(Beginning of Stored data)

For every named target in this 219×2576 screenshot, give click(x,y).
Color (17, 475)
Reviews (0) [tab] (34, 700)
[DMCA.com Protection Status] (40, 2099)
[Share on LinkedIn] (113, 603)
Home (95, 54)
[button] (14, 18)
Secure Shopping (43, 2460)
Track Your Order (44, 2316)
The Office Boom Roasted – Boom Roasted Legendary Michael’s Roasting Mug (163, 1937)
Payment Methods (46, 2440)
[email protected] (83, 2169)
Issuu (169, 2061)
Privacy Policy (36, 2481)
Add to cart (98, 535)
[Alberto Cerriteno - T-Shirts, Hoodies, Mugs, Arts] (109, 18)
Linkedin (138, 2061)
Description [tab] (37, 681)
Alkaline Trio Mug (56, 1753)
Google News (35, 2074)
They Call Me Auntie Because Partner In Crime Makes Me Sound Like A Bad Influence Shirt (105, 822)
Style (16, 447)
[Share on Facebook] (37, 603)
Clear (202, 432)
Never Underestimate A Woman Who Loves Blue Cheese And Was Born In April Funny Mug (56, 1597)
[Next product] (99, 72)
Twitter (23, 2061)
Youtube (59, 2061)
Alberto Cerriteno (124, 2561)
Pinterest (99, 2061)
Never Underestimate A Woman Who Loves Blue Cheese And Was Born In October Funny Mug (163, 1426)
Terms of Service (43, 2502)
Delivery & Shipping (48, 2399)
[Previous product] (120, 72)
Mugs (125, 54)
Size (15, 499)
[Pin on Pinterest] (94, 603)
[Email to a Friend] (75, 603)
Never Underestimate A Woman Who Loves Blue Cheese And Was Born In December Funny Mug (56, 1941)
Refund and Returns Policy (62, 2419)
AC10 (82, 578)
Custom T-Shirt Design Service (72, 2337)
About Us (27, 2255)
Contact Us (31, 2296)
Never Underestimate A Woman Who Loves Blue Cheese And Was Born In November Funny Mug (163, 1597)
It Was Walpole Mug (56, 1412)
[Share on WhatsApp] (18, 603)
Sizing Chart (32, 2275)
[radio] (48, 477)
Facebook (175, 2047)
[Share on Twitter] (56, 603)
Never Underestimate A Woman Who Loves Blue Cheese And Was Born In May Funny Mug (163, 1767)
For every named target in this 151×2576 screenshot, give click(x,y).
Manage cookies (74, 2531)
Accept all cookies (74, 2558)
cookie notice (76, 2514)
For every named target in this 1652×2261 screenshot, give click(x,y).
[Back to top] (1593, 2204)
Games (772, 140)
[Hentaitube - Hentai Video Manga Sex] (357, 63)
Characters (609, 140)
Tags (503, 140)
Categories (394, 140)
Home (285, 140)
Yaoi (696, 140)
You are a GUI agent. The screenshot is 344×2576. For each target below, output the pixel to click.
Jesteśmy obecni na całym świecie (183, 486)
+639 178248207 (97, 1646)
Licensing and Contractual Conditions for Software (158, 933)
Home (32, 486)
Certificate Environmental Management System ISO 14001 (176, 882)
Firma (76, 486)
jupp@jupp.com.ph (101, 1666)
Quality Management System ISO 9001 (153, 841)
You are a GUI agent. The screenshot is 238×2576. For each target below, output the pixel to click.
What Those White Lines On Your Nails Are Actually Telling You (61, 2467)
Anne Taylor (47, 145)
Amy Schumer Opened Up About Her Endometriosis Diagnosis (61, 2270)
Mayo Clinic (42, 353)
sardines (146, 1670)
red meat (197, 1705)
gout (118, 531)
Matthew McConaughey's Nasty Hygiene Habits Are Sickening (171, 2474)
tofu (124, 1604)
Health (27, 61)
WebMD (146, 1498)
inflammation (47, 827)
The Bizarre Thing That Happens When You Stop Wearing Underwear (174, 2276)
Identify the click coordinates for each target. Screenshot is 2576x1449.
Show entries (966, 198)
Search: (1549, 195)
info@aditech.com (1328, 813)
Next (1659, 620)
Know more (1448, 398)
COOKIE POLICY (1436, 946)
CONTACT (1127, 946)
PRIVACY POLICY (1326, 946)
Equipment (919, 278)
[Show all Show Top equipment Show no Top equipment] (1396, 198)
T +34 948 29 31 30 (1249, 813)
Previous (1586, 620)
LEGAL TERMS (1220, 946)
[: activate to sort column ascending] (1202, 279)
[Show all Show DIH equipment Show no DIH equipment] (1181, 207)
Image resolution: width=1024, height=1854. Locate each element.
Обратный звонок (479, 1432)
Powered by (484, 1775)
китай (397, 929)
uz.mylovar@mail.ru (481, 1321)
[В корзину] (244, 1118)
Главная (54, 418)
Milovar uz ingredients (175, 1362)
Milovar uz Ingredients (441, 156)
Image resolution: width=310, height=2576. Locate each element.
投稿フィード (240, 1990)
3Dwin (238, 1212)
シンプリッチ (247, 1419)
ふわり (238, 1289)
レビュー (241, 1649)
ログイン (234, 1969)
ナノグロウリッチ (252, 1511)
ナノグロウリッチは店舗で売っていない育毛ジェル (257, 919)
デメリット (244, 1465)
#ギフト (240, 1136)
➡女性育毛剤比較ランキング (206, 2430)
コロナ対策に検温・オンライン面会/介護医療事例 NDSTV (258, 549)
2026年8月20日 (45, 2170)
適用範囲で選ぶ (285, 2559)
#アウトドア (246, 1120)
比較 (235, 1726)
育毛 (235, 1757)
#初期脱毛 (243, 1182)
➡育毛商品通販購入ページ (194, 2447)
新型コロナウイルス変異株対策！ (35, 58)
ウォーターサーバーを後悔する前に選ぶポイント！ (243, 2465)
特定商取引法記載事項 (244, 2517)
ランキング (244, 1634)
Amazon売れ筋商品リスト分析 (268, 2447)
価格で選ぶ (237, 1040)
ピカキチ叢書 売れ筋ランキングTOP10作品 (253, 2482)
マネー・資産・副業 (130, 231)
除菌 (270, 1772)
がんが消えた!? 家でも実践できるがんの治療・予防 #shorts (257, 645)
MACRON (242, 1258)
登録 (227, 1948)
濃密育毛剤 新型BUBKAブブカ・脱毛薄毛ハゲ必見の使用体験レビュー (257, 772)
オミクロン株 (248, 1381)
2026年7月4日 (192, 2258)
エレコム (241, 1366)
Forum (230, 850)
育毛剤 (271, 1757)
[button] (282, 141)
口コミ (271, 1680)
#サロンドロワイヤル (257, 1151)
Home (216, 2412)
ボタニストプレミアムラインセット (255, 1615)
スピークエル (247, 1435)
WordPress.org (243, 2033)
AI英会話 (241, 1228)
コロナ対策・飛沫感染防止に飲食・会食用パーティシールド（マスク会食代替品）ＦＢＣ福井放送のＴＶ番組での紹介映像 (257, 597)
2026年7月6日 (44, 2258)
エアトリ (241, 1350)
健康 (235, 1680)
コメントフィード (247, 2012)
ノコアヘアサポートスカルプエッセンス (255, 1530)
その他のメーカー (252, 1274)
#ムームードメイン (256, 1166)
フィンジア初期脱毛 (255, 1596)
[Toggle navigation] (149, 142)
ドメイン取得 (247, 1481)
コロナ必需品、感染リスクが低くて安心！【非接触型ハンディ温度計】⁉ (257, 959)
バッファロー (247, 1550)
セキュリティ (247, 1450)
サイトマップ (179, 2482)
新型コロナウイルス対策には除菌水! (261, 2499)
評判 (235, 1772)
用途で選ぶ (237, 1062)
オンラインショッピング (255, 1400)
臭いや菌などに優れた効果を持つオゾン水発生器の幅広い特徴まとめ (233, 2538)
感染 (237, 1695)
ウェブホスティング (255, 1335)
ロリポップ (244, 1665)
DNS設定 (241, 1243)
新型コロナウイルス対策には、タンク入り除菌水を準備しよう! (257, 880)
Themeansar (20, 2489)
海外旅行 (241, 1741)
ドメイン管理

(End of Stored data)

Copy out each line of the records where the string "Cheese" appears.

• Answer box:
Never Underestimate A Woman Who Loves Blue Cheese And Was Born In April Funny Mug (56, 1597)
Never Underestimate A Woman Who Loves Blue Cheese And Was Born In October Funny Mug (163, 1426)
Never Underestimate A Woman Who Loves Blue Cheese And Was Born In December Funny Mug (56, 1941)
Never Underestimate A Woman Who Loves Blue Cheese And Was Born In November Funny Mug (163, 1597)
Never Underestimate A Woman Who Loves Blue Cheese And Was Born In May Funny Mug (163, 1767)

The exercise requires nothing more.